Una pequeña historia

Aunque mi paso es rápido, siento frío en las piernas. La noche me ha cazado a traición, en esa clase de traición que sólo el invierno puede hacer. Lechuzas cercanas y perros lejanos se cuentan sus cosas. En colinas pronunciadas aldeas de cuatro casas encienden tres farolas. Al pasar una curva veo una tímida luna que se asoma entre viejos robles, sacando de su chistera de maga los primeros diamantes, bautizados con el nombre de estrellas.

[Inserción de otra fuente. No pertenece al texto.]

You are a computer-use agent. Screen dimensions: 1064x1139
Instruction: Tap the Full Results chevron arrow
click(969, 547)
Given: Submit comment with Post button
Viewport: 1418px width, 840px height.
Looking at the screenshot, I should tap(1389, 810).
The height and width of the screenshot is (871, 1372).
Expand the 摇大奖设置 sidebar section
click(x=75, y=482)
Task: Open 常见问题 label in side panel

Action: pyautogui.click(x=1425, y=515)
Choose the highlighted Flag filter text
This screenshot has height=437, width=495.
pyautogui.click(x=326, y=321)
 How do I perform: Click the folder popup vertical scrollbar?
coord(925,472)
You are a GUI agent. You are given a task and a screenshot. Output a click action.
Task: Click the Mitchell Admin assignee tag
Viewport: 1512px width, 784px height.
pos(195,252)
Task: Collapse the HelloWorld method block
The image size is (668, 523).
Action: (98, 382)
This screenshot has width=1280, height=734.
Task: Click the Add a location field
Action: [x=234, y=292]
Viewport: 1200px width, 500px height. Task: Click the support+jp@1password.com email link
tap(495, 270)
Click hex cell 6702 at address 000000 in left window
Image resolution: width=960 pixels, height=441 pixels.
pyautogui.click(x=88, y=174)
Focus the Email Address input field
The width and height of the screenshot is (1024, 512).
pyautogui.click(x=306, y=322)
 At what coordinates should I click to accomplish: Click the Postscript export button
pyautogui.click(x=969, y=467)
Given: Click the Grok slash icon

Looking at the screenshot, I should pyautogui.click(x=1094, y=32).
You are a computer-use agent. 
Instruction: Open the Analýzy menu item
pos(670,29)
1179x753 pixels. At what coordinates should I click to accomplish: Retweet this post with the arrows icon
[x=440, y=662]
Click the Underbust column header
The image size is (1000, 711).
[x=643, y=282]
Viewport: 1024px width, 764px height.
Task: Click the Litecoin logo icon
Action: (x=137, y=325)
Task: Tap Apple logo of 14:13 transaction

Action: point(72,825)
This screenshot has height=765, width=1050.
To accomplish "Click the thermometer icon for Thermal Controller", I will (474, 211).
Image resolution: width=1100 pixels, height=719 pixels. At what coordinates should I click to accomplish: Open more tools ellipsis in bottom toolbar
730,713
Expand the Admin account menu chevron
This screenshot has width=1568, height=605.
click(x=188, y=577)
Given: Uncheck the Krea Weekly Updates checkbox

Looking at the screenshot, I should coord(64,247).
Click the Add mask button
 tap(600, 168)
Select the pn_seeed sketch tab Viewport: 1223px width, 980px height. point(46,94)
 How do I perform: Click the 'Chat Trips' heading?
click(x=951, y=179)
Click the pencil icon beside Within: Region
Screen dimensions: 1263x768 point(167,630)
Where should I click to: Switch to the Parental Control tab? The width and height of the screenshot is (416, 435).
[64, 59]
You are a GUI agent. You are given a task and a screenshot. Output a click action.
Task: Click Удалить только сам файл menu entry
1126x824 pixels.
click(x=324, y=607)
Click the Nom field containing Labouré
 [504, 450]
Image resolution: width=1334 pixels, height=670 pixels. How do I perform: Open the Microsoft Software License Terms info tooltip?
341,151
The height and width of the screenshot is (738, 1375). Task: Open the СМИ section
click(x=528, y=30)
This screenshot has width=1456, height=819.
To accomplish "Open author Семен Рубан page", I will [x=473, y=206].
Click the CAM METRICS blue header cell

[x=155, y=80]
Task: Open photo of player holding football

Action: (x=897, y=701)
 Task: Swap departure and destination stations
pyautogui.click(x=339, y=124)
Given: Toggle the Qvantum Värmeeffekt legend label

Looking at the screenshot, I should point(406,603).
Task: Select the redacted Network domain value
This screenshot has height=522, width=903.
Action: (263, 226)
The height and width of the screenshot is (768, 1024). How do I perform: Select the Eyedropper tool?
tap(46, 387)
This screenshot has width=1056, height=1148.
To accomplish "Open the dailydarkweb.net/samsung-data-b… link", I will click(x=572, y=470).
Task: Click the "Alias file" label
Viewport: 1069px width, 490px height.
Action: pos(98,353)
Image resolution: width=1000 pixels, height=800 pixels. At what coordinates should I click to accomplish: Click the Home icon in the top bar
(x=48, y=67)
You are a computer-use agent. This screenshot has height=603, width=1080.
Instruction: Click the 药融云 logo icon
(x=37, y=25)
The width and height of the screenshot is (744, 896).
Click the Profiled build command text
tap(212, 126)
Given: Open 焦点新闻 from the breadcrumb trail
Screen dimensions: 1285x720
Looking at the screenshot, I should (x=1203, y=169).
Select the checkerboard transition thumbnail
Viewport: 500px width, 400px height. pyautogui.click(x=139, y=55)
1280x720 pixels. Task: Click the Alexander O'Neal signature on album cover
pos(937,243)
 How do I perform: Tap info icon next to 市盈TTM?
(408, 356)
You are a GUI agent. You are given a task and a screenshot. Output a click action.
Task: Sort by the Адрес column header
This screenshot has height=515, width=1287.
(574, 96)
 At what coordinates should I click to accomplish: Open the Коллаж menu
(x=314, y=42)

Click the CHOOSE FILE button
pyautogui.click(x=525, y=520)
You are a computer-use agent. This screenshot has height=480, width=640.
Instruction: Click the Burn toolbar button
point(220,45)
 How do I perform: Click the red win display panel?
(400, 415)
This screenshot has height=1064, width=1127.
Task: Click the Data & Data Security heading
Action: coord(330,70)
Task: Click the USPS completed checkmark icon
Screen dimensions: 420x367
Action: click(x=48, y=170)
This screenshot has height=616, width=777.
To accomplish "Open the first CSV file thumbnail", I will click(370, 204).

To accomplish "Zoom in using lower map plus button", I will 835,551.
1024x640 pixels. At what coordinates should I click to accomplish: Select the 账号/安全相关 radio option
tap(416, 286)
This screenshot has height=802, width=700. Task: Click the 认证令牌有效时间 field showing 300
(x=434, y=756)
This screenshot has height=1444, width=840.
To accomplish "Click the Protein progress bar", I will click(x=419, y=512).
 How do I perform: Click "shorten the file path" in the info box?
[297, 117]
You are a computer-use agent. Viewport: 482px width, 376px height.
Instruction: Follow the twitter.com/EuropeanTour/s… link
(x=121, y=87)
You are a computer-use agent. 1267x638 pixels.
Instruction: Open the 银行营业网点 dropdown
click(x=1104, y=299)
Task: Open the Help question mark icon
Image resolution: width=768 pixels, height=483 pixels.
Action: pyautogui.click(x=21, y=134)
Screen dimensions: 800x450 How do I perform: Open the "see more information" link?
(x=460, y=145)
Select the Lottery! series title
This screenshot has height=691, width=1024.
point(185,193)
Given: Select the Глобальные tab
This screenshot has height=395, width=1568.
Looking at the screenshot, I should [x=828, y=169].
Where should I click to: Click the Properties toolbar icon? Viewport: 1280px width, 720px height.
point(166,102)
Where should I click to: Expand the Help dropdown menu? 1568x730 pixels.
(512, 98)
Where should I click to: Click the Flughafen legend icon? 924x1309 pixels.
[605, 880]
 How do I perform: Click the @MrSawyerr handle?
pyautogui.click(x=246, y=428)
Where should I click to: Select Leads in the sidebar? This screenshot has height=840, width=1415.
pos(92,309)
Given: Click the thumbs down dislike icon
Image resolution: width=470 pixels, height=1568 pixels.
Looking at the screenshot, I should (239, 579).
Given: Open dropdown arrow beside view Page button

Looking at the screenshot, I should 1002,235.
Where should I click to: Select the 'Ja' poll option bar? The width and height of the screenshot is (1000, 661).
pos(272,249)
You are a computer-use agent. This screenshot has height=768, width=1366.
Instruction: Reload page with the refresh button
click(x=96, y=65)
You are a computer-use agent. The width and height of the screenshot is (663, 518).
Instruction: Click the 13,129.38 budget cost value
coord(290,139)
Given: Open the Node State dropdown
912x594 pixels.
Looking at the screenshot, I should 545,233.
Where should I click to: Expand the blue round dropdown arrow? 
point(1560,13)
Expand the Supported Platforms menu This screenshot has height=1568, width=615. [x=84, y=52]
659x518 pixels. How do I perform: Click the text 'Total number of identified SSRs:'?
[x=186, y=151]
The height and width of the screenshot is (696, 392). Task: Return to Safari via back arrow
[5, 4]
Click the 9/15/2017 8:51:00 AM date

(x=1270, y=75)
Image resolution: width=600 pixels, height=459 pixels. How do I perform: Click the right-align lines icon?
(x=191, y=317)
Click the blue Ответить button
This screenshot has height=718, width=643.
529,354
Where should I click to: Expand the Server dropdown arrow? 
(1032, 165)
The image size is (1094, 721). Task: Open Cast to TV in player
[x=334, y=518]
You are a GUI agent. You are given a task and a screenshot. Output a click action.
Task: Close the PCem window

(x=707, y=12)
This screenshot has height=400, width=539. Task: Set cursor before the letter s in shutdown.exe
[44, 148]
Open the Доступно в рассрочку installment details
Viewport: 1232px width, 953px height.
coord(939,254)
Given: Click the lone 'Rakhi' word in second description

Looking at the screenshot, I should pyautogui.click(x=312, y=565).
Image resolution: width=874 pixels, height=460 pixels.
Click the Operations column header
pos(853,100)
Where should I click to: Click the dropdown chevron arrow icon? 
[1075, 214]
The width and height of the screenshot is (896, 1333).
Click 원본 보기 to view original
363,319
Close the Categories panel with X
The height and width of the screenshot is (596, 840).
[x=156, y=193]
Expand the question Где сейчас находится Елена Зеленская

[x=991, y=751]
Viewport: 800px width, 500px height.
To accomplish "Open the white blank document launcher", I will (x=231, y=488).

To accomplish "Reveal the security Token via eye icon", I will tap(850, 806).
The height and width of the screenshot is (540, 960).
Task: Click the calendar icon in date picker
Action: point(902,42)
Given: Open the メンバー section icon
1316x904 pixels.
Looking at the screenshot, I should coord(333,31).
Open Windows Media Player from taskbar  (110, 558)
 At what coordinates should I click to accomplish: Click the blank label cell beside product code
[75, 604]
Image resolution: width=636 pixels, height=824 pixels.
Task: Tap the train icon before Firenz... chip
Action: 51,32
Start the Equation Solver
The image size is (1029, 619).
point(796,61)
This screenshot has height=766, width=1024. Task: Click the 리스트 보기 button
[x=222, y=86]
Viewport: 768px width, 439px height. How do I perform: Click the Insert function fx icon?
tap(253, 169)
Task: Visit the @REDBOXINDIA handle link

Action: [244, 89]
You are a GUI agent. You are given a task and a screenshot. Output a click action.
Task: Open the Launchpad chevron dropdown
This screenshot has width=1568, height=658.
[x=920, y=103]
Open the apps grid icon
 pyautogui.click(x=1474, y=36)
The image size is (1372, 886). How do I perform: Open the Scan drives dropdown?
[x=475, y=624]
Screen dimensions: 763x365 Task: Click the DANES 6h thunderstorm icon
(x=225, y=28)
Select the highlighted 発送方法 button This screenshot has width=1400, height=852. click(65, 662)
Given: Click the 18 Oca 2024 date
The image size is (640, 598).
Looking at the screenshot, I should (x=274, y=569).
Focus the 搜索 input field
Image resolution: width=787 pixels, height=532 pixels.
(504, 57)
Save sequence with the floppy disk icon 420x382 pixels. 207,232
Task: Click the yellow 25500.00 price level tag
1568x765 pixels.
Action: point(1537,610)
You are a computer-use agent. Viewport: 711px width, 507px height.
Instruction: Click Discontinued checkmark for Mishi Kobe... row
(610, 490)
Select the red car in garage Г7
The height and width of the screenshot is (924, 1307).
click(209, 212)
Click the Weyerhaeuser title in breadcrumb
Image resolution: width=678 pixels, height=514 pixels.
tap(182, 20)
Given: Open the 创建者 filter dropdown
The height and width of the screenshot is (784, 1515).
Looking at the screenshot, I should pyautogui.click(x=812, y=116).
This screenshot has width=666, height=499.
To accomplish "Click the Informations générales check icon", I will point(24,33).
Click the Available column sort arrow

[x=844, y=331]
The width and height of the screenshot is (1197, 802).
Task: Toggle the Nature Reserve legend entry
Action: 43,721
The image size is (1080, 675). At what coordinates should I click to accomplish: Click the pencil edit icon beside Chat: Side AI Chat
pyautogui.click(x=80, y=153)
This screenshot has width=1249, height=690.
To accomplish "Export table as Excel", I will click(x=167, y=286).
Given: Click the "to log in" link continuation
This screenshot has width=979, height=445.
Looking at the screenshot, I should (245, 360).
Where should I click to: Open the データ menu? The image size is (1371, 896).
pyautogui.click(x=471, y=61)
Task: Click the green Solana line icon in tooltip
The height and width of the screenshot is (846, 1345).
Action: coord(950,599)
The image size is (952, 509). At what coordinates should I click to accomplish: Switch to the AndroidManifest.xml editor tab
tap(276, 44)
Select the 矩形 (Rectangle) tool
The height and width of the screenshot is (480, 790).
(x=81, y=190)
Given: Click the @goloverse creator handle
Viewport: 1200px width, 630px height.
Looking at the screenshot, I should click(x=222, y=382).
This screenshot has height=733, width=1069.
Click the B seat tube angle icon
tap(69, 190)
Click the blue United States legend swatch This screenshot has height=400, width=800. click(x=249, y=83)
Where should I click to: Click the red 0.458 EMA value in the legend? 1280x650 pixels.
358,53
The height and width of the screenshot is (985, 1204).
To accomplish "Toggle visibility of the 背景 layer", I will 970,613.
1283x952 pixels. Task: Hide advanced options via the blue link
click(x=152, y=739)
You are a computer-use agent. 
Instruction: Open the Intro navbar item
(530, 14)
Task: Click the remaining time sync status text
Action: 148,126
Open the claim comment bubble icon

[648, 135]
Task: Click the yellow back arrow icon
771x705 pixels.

Y de repente aparece. Un zorro. Me separan de él no más de cincuenta metros. Me observa curioso pero relajado. Me detengo. Tengo la estúpida sensación de que me está esperando. Descarto mi cámara. Prefiero disfrutarlo, con su larga cola naranja, su pecho orgulloso, sus ojos clavados en mí. Doy un paso. Otro. Otro. No se va. Sigue en mi camino. Vuelvo a pararme a una distancia ya increíble. Me regala su belleza y es consciente de ella. Me quedo quieto unos largos minutos. Sigue sin inmutarse. Los dos estamos serenos. Relaja su cuello corto y se hace el despistado, pero sabe de mí hasta el signo del zodiaco. Y en la primera  mísera intención de dar un  paso más desaparece para siempre.

La magia tan extraña de ese momento vuelve a mí de vez en cuando, y si un bosque me atrapa en la noche, pienso que me está vigilando.

 Fraga de Reigadas. Noviembre de 2012.